## What you should do
Copy out the rows below verbatim, starting at the line that contains "Image resolution: width=700, height=591." and ending at the line that contains "Cordless Power Tools (246, 122)", with both of those lines included.

(Lines of data)

::::::::

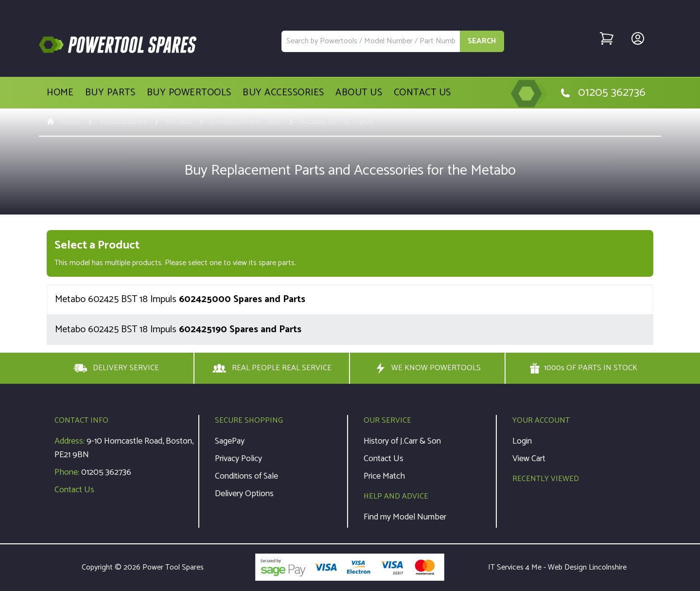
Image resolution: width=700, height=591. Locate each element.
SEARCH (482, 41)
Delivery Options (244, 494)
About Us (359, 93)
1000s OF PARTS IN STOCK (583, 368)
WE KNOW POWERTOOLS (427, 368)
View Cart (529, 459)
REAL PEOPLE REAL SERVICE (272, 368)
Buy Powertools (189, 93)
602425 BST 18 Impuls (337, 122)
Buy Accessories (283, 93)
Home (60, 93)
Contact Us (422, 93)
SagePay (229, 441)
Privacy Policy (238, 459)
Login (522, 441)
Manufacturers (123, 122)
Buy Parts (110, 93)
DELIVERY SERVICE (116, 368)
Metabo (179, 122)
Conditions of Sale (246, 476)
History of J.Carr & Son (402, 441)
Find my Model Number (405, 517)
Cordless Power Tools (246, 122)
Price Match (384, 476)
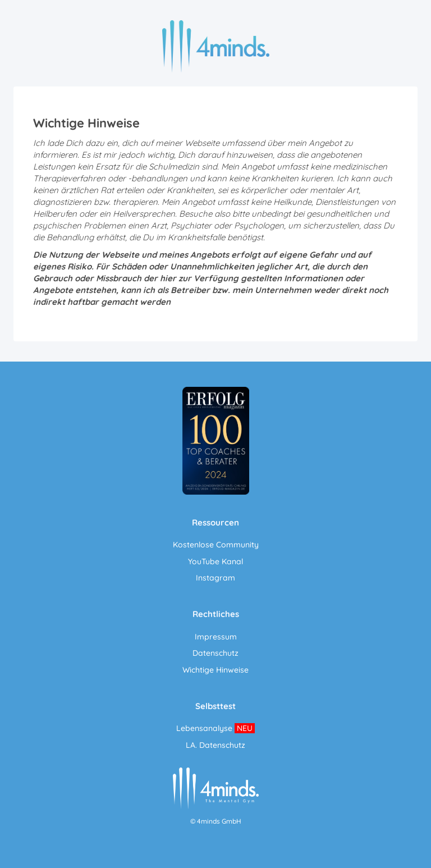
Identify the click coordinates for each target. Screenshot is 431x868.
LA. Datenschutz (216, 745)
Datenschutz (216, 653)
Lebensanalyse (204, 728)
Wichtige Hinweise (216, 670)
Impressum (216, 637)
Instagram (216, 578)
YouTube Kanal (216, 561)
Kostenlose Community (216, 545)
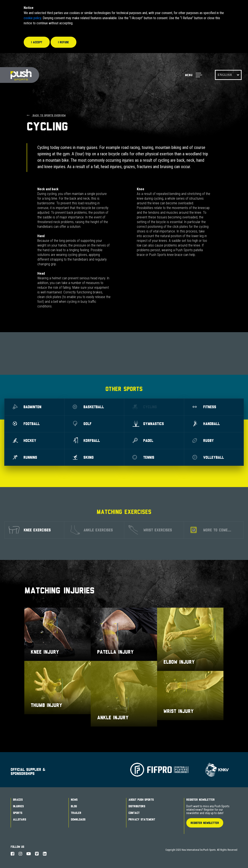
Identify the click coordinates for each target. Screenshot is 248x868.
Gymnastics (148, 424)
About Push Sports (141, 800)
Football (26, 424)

::::::::

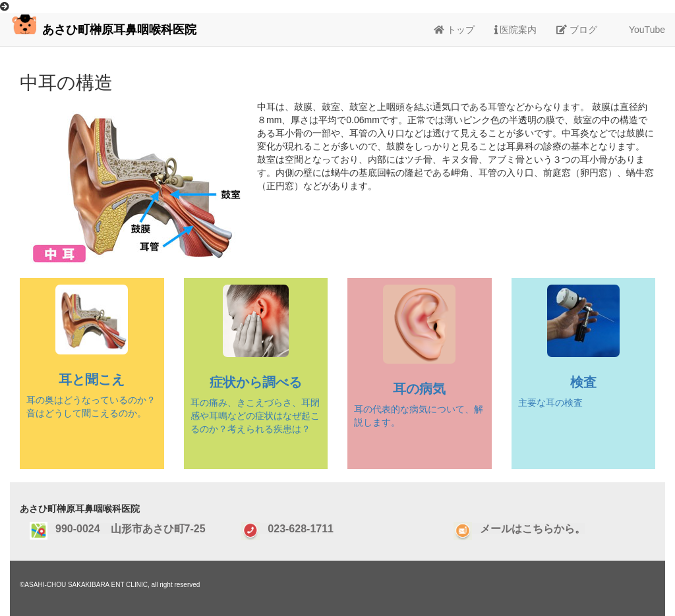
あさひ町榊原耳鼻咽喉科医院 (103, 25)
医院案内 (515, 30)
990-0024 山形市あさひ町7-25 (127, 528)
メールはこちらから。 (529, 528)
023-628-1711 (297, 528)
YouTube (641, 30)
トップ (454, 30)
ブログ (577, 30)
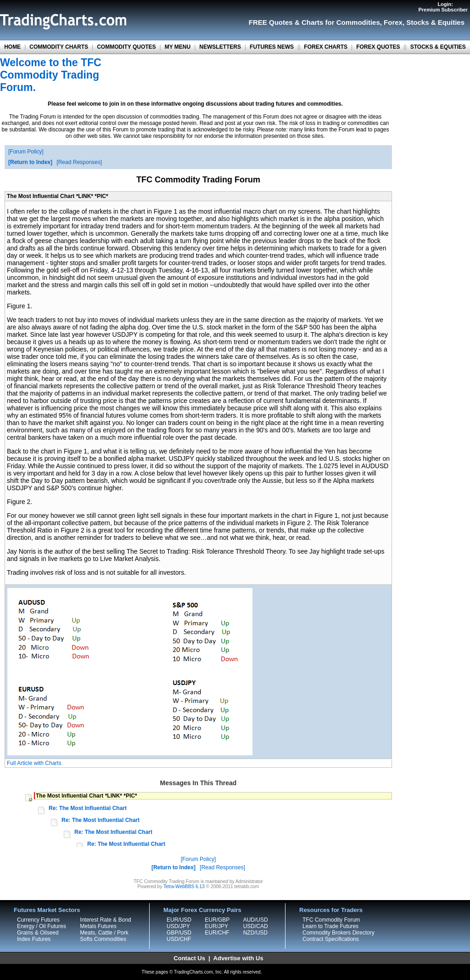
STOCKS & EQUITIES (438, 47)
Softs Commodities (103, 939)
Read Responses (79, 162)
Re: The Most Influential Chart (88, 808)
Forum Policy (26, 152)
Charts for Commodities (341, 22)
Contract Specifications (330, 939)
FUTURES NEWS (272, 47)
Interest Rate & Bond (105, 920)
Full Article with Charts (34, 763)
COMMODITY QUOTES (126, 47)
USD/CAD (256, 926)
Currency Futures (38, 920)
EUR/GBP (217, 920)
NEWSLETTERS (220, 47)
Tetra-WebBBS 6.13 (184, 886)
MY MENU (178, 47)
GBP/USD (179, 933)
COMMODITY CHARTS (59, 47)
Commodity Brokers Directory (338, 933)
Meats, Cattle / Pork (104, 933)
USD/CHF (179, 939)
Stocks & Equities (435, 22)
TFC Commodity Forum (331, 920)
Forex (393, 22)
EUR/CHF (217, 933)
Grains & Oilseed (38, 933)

::::::::

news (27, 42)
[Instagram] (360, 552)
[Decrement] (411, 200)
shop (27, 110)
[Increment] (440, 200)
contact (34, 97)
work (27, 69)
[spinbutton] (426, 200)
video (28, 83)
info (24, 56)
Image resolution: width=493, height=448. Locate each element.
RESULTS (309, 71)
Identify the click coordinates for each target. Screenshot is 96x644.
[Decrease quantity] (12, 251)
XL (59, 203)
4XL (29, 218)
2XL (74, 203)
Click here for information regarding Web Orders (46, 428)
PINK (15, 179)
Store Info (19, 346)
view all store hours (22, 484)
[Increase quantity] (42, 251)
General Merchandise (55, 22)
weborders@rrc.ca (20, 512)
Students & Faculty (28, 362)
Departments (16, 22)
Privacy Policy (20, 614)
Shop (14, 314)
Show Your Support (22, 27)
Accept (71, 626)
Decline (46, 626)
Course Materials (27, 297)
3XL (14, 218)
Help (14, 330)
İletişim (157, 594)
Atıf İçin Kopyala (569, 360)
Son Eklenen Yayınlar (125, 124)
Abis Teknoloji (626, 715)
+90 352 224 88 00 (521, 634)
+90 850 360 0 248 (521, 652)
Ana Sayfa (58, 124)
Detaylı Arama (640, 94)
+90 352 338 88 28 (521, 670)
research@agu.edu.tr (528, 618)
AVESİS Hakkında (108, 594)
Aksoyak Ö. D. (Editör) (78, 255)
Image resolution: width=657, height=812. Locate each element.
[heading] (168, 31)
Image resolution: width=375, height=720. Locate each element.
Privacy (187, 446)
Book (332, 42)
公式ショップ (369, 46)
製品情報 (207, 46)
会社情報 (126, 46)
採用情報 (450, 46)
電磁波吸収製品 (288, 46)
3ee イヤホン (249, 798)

::::::::

## Exercise result
Image resolution: width=700, height=591. Locate each element.
SEARCH (482, 41)
Delivery Options (244, 494)
About Us (359, 93)
1000s OF PARTS IN STOCK (583, 368)
WE KNOW POWERTOOLS (427, 368)
View Cart (529, 459)
REAL PEOPLE REAL SERVICE (272, 368)
Buy Powertools (189, 93)
602425 BST 18 Impuls (337, 122)
Buy Accessories (283, 93)
Home (60, 93)
Contact Us (422, 93)
SagePay (229, 441)
Privacy Policy (238, 459)
Login (522, 441)
Manufacturers (123, 122)
Buy Parts (110, 93)
DELIVERY SERVICE (116, 368)
Metabo (179, 122)
Conditions of Sale (246, 476)
History of J.Carr & Son (402, 441)
Find my Model Number (405, 517)
Cordless Power Tools (246, 122)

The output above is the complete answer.